_Selected excerpt_
It's All About the Story

>> Tuesday, March 7, 2017

I love writing. I might have mentioned that a time or two along the way.

But, much more than that, I love telling stories. I love imagining situations that demonstrate points I want to make, imagining characters that people can understand, can feel for and with, and can identify with, and having them make mistakes and smart moves, learn and grow.

If you ever have a one-on-one conversation with me (it could happen), you'll realize that I'm always tossing out anecdotes, either of things that happened to me, things that happened to people I know, or situations I concocted to make the point I'm trying to make. Because, hey, I love telling stories.

I have a good reputation for communicating with people and perhaps that story telling is part of it, according to this article ("The Science of Storytelling: Why Telling a Story Is the Most Effective Way to Activate Our Brains") that talks about studies that scientifically demonstrate what I've always instinctively known.

In the article, they delve into the physical reasons of why, the genetic usefulness of the story, but I, personally (and with no science backing) think it's easy to explain.

The intent of a story is to allow you to live something vicariously. I don't have to have a child out of wedlock to feel sympathy and understanding for someone in that plight. It is possible for a very sympathetic person to feel that way with a bullet point, but a story, were we're put in her shoes, where we come to terms with parents that disown us, with a workplace world that certainly doesn't want us, with societal norms that make us into monsters, tell us we can't abort the children that will change (possibly disastrously) our futures, but then treat us as pariahs indefinitely for doing so. Juno is an excellent example of a story that doesn't preach, but tells us a whole host of important truths.

Stories, well-told stories, make abstract notions alive, where we can taste the bitter bile of despair or the frothy sweetness of "innocent love," we can itch with the sweat of determination and futility and feel the totally badass thrill of slicing through the enemies that threaten us. We have the opportunities to see things from perspectives we never knew or find comfort in relationships with loved ones, with pets, with friends long gone, relived through someone else's similar story.

That emotional response, in my opinion, comes from it becoming real for you, hearing the various vernaculars in James Herriot's stories, feeling the wuthering wind of desolation in Wuthering Heights,  wondering what it really would be like to find you had power you didn't know about like Harry Potter. That's why so many people (including myself) become passionate about characters and worlds that never existed. That's why nonfiction that pulls out examples that demonstrate the impact of  political decisions or historical facts or scientific discoveries are far more compelling than just description, no matter how erudite the language.

Because, stories make people, situations, facts, history, philosophy come alive.

And once something you've read or heard some story, have absorbed and lived that story, it becomes a part of you and created an emotional response in you. Your memory of reading/hearing it because an episode of you living it as if it's your own memory and affects how you see the world, how you see people, what matters to you. Not because the point was hammered over and over -- in fact, don't do that; people don't respond to that unless they're already believers--but because the lessons are part and parcel of the story. I don't have to hammer a point if it comes as part of a story, intrinsic. It helps, of course, if the contrivance for the story is not obvious and--please, please-the writer took the effort to make it entertaining, too. And if you think you can't have both, you really have been indoctrinated.

Few examples leap to mind like M*A*S*H. I loved that show and I know, for a fact, much of the philosophy and mindset "preached" by that show, most often through example, shapes my views on war and people even today. Some of it got a bit heavyhanded toward the end, but, for the most part, they took characters we cared about and made them deal with things that people really shouldn't have to deal with--without forgetting the humor or the humanity.

So, writing for me--storytelling for me--is about communicating, telling you how I see the world, how I want to see it, what I want to strive for built in, part and parcel, with stories with people I hope you can enjoy and situations that stir the imagination, perspectives that might be different than you expected.

And, with luck, you'll have a great time at the same time.

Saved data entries
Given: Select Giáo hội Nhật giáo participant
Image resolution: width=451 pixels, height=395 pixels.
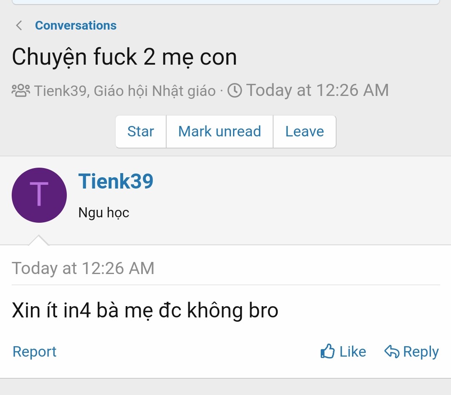Looking at the screenshot, I should point(155,91).
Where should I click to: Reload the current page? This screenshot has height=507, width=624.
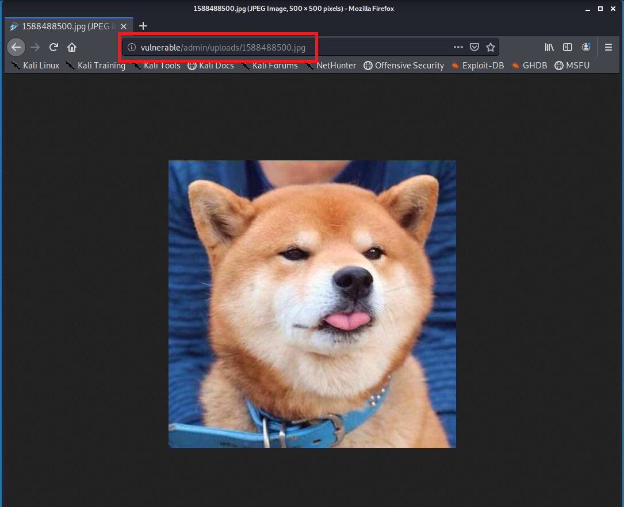[x=53, y=47]
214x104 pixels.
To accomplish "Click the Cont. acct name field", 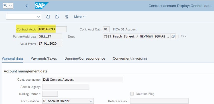I will coord(82,79).
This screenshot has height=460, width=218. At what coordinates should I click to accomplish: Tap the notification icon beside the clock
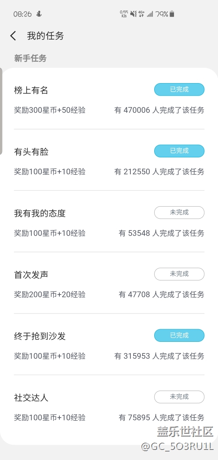[39, 14]
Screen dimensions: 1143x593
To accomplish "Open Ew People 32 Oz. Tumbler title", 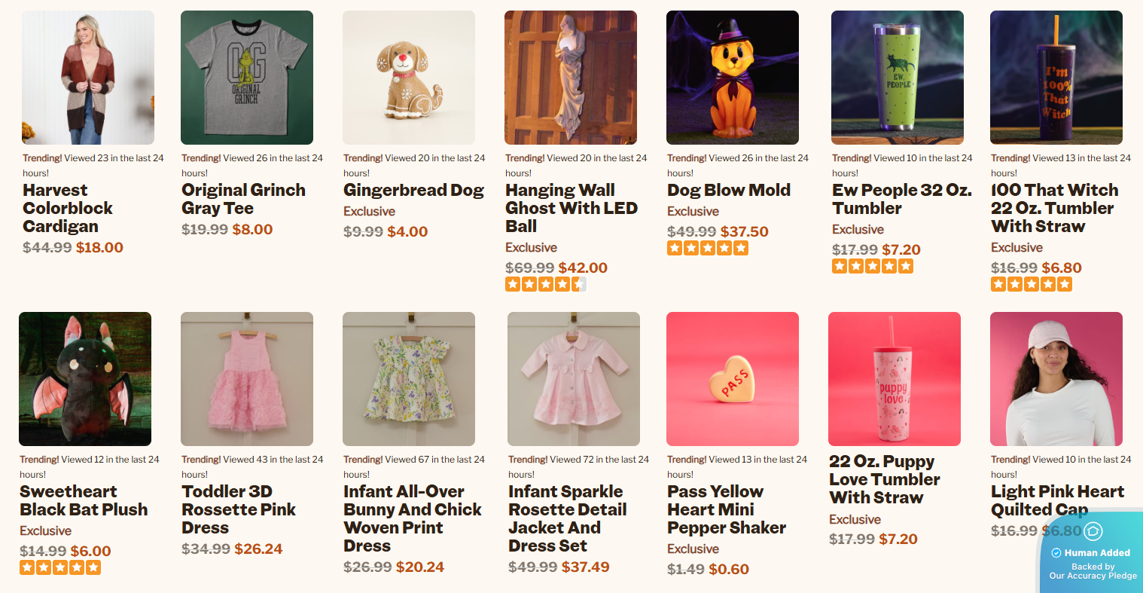I will [x=901, y=199].
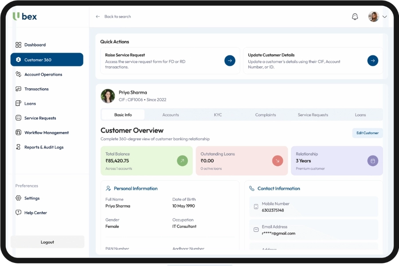The height and width of the screenshot is (266, 399).
Task: Click the Total Balance green arrow icon
Action: coord(182,160)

_Problem set_
(a) List the things that, according to the storytelling post, stories make come alive in the sentence beginning "Because, stories make".
(b) Write out a passage of the storytelling post, beginning at the words "I love writing." and stopping after the words "hey, I love telling stories.".

_Answers to each task_
(a) people, situations, facts, history, philosophy

(b)
I love writing. I might have mentioned that a time or two along the way.

But, much more than that, I love telling stories. I love imagining situations that demonstrate points I want to make, imagining characters that people can understand, can feel for and with, and can identify with, and having them make mistakes and smart moves, learn and grow.

If you ever have a one-on-one conversation with me (it could happen), you'll realize that I'm always tossing out anecdotes, either of things that happened to me, things that happened to people I know, or situations I concocted to make the point I'm trying to make. Because, hey, I love telling stories.